Voici donc un dimanche matin bien inspiré. Je n'imaginais pas que cet article allait me prendre autant de temps à écrire mais j'espère qu'il vous aidera à mieux comprendre ce dont les magazines, les blogs et les marques vous parlent tous les jours. Et s'il y a d'autres notes qui vous intriguent, n'hésitez pas à en parler, car je n'ai pas pu tout répertorier aujourd'hui. J'insiste sur un point : barbares certes, mais tous vos parfums, oui, je dis bien tous vos grands parfums ne seraient pas ce qu'ils sont sans eux.

9 commentaires:

soph a dit…

merci pr cet article très intéressant! on apprend vraiment quelque chose :)

Six' a dit…

EXCELLENT, et d'utilité publique!

Ca me fait d'autant regretter de ne pas avoir encore pu sentir beaucoup de ces matières individuellement, du coup il faut les identifier par déduction et c'est loin d'être facile pour des molécules "à effet".
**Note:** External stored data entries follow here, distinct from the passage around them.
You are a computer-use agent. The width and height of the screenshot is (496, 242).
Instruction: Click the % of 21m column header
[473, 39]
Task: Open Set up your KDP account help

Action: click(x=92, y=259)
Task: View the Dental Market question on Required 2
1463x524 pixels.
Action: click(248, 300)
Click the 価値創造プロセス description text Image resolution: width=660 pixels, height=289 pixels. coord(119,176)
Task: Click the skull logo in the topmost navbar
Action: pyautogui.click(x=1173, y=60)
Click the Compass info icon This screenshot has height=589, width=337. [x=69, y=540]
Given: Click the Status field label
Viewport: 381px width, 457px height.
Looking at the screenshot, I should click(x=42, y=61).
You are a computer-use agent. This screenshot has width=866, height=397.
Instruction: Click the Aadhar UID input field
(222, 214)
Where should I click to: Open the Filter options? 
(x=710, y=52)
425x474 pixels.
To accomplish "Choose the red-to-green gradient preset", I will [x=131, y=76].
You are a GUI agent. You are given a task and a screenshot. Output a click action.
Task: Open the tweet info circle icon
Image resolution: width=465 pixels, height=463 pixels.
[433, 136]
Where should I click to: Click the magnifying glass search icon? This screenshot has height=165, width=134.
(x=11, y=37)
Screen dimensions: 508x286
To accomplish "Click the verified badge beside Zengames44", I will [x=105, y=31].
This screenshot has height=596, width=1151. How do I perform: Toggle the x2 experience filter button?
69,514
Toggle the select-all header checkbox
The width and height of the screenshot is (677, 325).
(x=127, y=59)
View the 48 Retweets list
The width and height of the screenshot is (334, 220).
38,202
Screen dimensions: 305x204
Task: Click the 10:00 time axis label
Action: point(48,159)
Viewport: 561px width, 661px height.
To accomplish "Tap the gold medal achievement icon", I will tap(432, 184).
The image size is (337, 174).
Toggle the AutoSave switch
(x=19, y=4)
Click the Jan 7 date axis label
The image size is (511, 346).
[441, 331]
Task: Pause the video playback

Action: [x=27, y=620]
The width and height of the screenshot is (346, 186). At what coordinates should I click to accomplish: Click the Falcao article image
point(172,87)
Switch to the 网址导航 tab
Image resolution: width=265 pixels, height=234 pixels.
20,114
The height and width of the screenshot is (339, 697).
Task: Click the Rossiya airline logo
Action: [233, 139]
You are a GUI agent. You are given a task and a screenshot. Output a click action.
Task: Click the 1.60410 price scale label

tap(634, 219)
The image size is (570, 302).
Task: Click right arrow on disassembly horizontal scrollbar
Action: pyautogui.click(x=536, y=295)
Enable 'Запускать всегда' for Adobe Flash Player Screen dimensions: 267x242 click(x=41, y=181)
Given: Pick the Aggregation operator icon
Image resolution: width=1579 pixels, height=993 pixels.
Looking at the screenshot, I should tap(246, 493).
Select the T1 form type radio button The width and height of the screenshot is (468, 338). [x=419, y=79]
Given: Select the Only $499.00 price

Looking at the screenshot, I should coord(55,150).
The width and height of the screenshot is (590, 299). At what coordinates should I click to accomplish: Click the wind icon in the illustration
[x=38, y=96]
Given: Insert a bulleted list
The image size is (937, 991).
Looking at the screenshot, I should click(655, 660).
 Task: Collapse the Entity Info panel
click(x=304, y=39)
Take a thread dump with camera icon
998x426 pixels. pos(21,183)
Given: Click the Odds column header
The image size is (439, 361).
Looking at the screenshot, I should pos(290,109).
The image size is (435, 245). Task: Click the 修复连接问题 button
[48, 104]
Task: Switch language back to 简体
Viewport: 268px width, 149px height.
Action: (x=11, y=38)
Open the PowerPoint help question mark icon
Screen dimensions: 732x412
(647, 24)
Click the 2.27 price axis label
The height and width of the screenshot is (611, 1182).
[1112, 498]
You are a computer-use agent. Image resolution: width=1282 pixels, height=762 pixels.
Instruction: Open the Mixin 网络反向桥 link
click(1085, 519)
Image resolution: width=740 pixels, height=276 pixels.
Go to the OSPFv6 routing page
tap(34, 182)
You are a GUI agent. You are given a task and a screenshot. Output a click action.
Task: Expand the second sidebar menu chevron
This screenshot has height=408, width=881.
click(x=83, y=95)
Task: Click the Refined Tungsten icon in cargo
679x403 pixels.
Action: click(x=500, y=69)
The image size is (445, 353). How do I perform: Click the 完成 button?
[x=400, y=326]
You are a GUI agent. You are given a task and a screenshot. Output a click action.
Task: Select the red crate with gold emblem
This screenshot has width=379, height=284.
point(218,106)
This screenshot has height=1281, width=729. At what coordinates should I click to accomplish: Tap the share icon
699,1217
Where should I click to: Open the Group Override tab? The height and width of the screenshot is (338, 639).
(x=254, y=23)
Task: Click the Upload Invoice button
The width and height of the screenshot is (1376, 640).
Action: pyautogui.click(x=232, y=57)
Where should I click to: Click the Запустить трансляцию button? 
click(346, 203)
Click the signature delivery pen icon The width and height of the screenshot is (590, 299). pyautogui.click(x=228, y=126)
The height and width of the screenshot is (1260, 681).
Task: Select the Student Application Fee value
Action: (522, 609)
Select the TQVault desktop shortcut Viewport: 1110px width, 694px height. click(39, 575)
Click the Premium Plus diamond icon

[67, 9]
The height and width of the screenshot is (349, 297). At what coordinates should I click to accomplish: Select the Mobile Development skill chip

Luca Turin décrivait l'hélional comme l'odeur d'une "cuiller en argent qu'on vient de sucer", qu'en penses-tu?

Sinon, je suis récemment tombée amoureuse des matières type "bois qui pique", soit les ambraketal / karanal / trimofix, mais j'ai encore du mal à les distinguer... si tu peux éclairer cette lanterne-là aussi? ;)

En tout cas, encore merci pour ce fantastique panorama!

Kristina a dit…

Merci pour ce super article!

La Bonne Vivante a dit…

merci pour cet article, c'est tres utile pour moi. J'aime bien son blog tous les jours (excuser ma francais penible)

carmencanada /Grain de Musc a dit…

Si plus aucun parfum au monde ne contenait de dihydromyrcénol ou de calone, je respirerais plus librement: on en fait un abus épouvantable sous prétexte de fraîcheur, alors qu'elles sont envahissantes au dernier degré... elles me semblent en effet bien barbares. Et comptent certainement parmi les matériaux que je déteste sans réserve. Ça se voit?

Thierry Blondeau a dit…

Sixtine, effectivement, l'hélional présente quelques inflexions métalliques, ce qui peut expliquer cette comparaison, avec laquelle je ne suis pas tout a fait d'accord.
Pour ce qui est du Karamber & co, ce n'est pas trop le style de bois que j'affectionne le plus. Armani Code pour Homme en est un exemple des plus flagrants pour ceux qui aimeraient savoir ce qu'ils sentent.
Denyse, es tu sûre de détester tous les parfums qui contiennent du dh-mol ou de la calone ? Une chose est sûre, je crois que tu t'es très largement exprimée sur le sujet en effet.

Thierry Blondeau a dit…

Ah, j'oubliais, pour les reconnaitre, j'ai essayé de prendre des exemples flagrants. Ainsi, en sentant 2 ou 3 des parfums pour 1 matière, il ne devrait pas être trop difficile de retrouver celle-ci pour s'en faire une idée plus précise.

Anatole Lebreton a dit…

Article vraiment très intéressant! je ne suis pas fan de notes salées non plus mais j'aime beaucoup l'hedione et son effet. Pour pouvoir distinguer les notes j'ai investi dans quelques matières barbares et mon admiration pour les parfumeurs n'en est que plus grande; après avoir reçu un paquet ou le cinnamaldéhyde s'était renversé et avoir par la suite renversé du cashmeran sur une table (deux que je ne supporte définitivement plus): c'est vraiment un art de doser et mélanger ces trucs là!
La méthode de sentir les matières dans 2 ou trois parfums est sans doute moins dangereuse.

Thierry Blondeau a dit…

J'imagine le mélange de cinnamaldéhyde et de cashmeran... ça doit être assez envahissant. C'est effectivement passionnant de jouer avec tout ça, mais certaines gardent leur mystère ! Par contre, il n'y a pas de danger.